** start **

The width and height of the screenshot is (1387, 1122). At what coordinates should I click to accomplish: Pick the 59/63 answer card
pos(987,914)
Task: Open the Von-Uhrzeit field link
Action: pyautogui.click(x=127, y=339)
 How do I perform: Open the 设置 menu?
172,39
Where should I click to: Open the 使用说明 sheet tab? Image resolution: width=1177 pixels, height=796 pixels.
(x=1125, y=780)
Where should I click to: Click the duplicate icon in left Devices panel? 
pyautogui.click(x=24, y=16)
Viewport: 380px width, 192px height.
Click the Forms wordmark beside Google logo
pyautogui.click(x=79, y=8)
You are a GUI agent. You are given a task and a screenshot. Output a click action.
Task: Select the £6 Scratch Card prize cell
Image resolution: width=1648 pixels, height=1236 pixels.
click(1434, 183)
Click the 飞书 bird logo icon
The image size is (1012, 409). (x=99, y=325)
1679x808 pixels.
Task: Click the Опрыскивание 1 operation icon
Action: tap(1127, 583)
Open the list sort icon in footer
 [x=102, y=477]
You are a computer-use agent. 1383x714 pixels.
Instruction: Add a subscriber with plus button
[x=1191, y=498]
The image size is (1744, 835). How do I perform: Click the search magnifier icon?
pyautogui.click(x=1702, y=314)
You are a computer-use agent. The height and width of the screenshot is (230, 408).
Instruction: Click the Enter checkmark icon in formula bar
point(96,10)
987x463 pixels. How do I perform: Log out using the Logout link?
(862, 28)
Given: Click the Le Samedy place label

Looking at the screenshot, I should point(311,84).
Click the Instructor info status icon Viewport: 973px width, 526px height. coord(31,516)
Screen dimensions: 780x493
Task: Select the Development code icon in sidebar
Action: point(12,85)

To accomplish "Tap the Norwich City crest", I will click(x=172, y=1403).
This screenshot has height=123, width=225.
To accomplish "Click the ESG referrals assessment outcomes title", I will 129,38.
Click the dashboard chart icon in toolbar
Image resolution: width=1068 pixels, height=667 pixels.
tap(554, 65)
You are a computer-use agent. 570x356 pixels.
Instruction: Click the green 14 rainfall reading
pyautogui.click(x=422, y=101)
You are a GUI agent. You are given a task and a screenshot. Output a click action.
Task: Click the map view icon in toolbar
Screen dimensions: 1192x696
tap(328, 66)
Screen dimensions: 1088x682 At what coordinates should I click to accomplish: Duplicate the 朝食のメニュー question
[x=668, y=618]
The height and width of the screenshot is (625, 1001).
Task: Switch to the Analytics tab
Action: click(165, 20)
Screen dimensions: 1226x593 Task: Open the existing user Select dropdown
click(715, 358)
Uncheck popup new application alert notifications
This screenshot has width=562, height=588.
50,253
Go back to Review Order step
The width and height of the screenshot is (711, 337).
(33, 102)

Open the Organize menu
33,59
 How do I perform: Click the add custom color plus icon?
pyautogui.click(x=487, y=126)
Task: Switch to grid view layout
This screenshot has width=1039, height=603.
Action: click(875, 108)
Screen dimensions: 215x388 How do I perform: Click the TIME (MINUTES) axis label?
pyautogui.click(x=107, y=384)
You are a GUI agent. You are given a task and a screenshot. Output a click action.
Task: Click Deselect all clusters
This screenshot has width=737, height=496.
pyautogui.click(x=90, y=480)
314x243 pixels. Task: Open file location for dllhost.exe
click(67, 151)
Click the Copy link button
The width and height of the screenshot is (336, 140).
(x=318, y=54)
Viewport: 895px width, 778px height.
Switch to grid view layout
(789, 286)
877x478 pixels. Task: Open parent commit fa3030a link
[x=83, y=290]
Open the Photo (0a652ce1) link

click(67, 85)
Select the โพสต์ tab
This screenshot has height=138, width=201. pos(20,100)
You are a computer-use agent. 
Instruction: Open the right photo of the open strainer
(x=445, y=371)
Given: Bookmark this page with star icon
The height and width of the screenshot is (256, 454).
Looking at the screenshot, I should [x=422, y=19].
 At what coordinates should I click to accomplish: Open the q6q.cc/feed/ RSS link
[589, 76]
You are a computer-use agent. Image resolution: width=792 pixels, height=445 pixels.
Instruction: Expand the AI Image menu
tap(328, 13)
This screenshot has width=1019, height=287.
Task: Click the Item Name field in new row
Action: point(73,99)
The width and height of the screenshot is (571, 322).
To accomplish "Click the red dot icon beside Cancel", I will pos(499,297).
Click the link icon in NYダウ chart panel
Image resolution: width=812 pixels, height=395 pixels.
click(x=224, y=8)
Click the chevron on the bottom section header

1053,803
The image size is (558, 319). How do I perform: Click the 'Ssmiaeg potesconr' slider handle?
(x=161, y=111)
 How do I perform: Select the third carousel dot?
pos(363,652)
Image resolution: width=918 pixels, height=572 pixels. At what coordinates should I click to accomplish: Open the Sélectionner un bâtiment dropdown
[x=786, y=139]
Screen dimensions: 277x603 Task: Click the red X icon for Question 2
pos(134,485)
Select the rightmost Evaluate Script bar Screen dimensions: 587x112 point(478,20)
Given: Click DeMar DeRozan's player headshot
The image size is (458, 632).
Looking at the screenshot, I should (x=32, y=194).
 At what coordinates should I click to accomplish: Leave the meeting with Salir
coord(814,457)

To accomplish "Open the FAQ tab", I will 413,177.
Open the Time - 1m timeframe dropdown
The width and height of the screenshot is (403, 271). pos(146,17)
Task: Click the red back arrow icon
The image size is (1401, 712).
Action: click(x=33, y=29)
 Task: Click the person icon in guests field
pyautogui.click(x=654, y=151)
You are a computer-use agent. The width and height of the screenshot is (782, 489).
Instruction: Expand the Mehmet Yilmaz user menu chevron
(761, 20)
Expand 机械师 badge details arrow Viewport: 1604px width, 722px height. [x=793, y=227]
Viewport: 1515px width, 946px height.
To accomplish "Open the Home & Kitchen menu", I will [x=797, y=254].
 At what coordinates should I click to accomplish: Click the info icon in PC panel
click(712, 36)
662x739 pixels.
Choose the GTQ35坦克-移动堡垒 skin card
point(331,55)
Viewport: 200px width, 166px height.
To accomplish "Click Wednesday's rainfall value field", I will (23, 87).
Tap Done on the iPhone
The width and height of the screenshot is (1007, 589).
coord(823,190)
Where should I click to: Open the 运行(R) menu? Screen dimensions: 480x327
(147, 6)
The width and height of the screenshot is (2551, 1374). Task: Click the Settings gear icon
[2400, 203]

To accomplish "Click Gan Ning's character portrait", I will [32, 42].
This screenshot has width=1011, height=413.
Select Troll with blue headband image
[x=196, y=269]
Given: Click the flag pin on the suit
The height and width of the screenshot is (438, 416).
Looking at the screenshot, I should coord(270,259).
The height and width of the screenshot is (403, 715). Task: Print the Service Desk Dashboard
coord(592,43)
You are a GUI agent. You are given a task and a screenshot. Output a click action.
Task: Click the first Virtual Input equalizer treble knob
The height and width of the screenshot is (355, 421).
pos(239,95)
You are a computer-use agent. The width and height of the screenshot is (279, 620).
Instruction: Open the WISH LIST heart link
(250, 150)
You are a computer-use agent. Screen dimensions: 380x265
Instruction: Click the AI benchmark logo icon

** end **

◆ **Your instructions**
Reproduce all of the entries above word for word, keeping their order and line breaks.

◆ **Output for this task**
The width and height of the screenshot is (1387, 1122). At what coordinates should I click to accomplish: Pick the 59/63 answer card
pos(987,914)
Task: Open the Von-Uhrzeit field link
Action: pyautogui.click(x=127, y=339)
 How do I perform: Open the 设置 menu?
172,39
Where should I click to: Open the 使用说明 sheet tab? Image resolution: width=1177 pixels, height=796 pixels.
(x=1125, y=780)
Where should I click to: Click the duplicate icon in left Devices panel? 
pyautogui.click(x=24, y=16)
Viewport: 380px width, 192px height.
Click the Forms wordmark beside Google logo
pyautogui.click(x=79, y=8)
You are a GUI agent. You are given a task and a screenshot. Output a click action.
Task: Select the £6 Scratch Card prize cell
Image resolution: width=1648 pixels, height=1236 pixels.
click(1434, 183)
Click the 飞书 bird logo icon
The image size is (1012, 409). (x=99, y=325)
1679x808 pixels.
Task: Click the Опрыскивание 1 operation icon
Action: tap(1127, 583)
Open the list sort icon in footer
 [x=102, y=477]
You are a computer-use agent. 1383x714 pixels.
Instruction: Add a subscriber with plus button
[x=1191, y=498]
The image size is (1744, 835). How do I perform: Click the search magnifier icon?
pyautogui.click(x=1702, y=314)
You are a computer-use agent. The height and width of the screenshot is (230, 408).
Instruction: Click the Enter checkmark icon in formula bar
point(96,10)
987x463 pixels. How do I perform: Log out using the Logout link?
(862, 28)
Given: Click the Le Samedy place label

Looking at the screenshot, I should point(311,84).
Click the Instructor info status icon Viewport: 973px width, 526px height. coord(31,516)
Screen dimensions: 780x493
Task: Select the Development code icon in sidebar
Action: point(12,85)

To accomplish "Tap the Norwich City crest", I will click(x=172, y=1403).
This screenshot has height=123, width=225.
To accomplish "Click the ESG referrals assessment outcomes title", I will 129,38.
Click the dashboard chart icon in toolbar
Image resolution: width=1068 pixels, height=667 pixels.
tap(554, 65)
You are a computer-use agent. 570x356 pixels.
Instruction: Click the green 14 rainfall reading
pyautogui.click(x=422, y=101)
You are a GUI agent. You are given a task and a screenshot. Output a click action.
Task: Click the map view icon in toolbar
Screen dimensions: 1192x696
tap(328, 66)
Screen dimensions: 1088x682 At what coordinates should I click to accomplish: Duplicate the 朝食のメニュー question
[x=668, y=618]
The height and width of the screenshot is (625, 1001).
Task: Switch to the Analytics tab
Action: click(165, 20)
Screen dimensions: 1226x593 Task: Open the existing user Select dropdown
click(715, 358)
Uncheck popup new application alert notifications
This screenshot has width=562, height=588.
50,253
Go back to Review Order step
The width and height of the screenshot is (711, 337).
(33, 102)

Open the Organize menu
33,59
 How do I perform: Click the add custom color plus icon?
pyautogui.click(x=487, y=126)
Task: Switch to grid view layout
This screenshot has width=1039, height=603.
Action: click(875, 108)
Screen dimensions: 215x388 How do I perform: Click the TIME (MINUTES) axis label?
pyautogui.click(x=107, y=384)
You are a GUI agent. You are given a task and a screenshot. Output a click action.
Task: Click Deselect all clusters
This screenshot has width=737, height=496.
pyautogui.click(x=90, y=480)
314x243 pixels. Task: Open file location for dllhost.exe
click(67, 151)
Click the Copy link button
The width and height of the screenshot is (336, 140).
(x=318, y=54)
Viewport: 895px width, 778px height.
Switch to grid view layout
(789, 286)
877x478 pixels. Task: Open parent commit fa3030a link
[x=83, y=290]
Open the Photo (0a652ce1) link

click(67, 85)
Select the โพสต์ tab
This screenshot has height=138, width=201. pos(20,100)
You are a computer-use agent. 
Instruction: Open the right photo of the open strainer
(x=445, y=371)
Given: Bookmark this page with star icon
The height and width of the screenshot is (256, 454).
Looking at the screenshot, I should [x=422, y=19].
 At what coordinates should I click to accomplish: Open the q6q.cc/feed/ RSS link
[589, 76]
You are a computer-use agent. Image resolution: width=792 pixels, height=445 pixels.
Instruction: Expand the AI Image menu
tap(328, 13)
This screenshot has width=1019, height=287.
Task: Click the Item Name field in new row
Action: point(73,99)
The width and height of the screenshot is (571, 322).
To accomplish "Click the red dot icon beside Cancel", I will pos(499,297).
Click the link icon in NYダウ chart panel
Image resolution: width=812 pixels, height=395 pixels.
click(x=224, y=8)
Click the chevron on the bottom section header

1053,803
The image size is (558, 319). How do I perform: Click the 'Ssmiaeg potesconr' slider handle?
(x=161, y=111)
 How do I perform: Select the third carousel dot?
pos(363,652)
Image resolution: width=918 pixels, height=572 pixels. At what coordinates should I click to accomplish: Open the Sélectionner un bâtiment dropdown
[x=786, y=139]
Screen dimensions: 277x603 Task: Click the red X icon for Question 2
pos(134,485)
Select the rightmost Evaluate Script bar Screen dimensions: 587x112 point(478,20)
Given: Click DeMar DeRozan's player headshot
The image size is (458, 632).
Looking at the screenshot, I should (x=32, y=194).
 At what coordinates should I click to accomplish: Leave the meeting with Salir
coord(814,457)

To accomplish "Open the FAQ tab", I will 413,177.
Open the Time - 1m timeframe dropdown
The width and height of the screenshot is (403, 271). pos(146,17)
Task: Click the red back arrow icon
The image size is (1401, 712).
Action: click(x=33, y=29)
 Task: Click the person icon in guests field
pyautogui.click(x=654, y=151)
You are a computer-use agent. The width and height of the screenshot is (782, 489).
Instruction: Expand the Mehmet Yilmaz user menu chevron
(761, 20)
Expand 机械师 badge details arrow Viewport: 1604px width, 722px height. [x=793, y=227]
Viewport: 1515px width, 946px height.
To accomplish "Open the Home & Kitchen menu", I will [x=797, y=254].
 At what coordinates should I click to accomplish: Click the info icon in PC panel
click(712, 36)
662x739 pixels.
Choose the GTQ35坦克-移动堡垒 skin card
point(331,55)
Viewport: 200px width, 166px height.
To accomplish "Click Wednesday's rainfall value field", I will (23, 87).
Tap Done on the iPhone
The width and height of the screenshot is (1007, 589).
coord(823,190)
Where should I click to: Open the 运行(R) menu? Screen dimensions: 480x327
(147, 6)
The width and height of the screenshot is (2551, 1374). Task: Click the Settings gear icon
[2400, 203]

To accomplish "Click Gan Ning's character portrait", I will [32, 42].
This screenshot has width=1011, height=413.
Select Troll with blue headband image
[x=196, y=269]
Given: Click the flag pin on the suit
The height and width of the screenshot is (438, 416).
Looking at the screenshot, I should coord(270,259).
The height and width of the screenshot is (403, 715). Task: Print the Service Desk Dashboard
coord(592,43)
You are a GUI agent. You are given a task and a screenshot. Output a click action.
Task: Click the first Virtual Input equalizer treble knob
The height and width of the screenshot is (355, 421).
pos(239,95)
You are a computer-use agent. The width and height of the screenshot is (279, 620).
Instruction: Open the WISH LIST heart link
(250, 150)
You are a computer-use agent. Screen dimensions: 380x265
Instruction: Click the AI benchmark logo icon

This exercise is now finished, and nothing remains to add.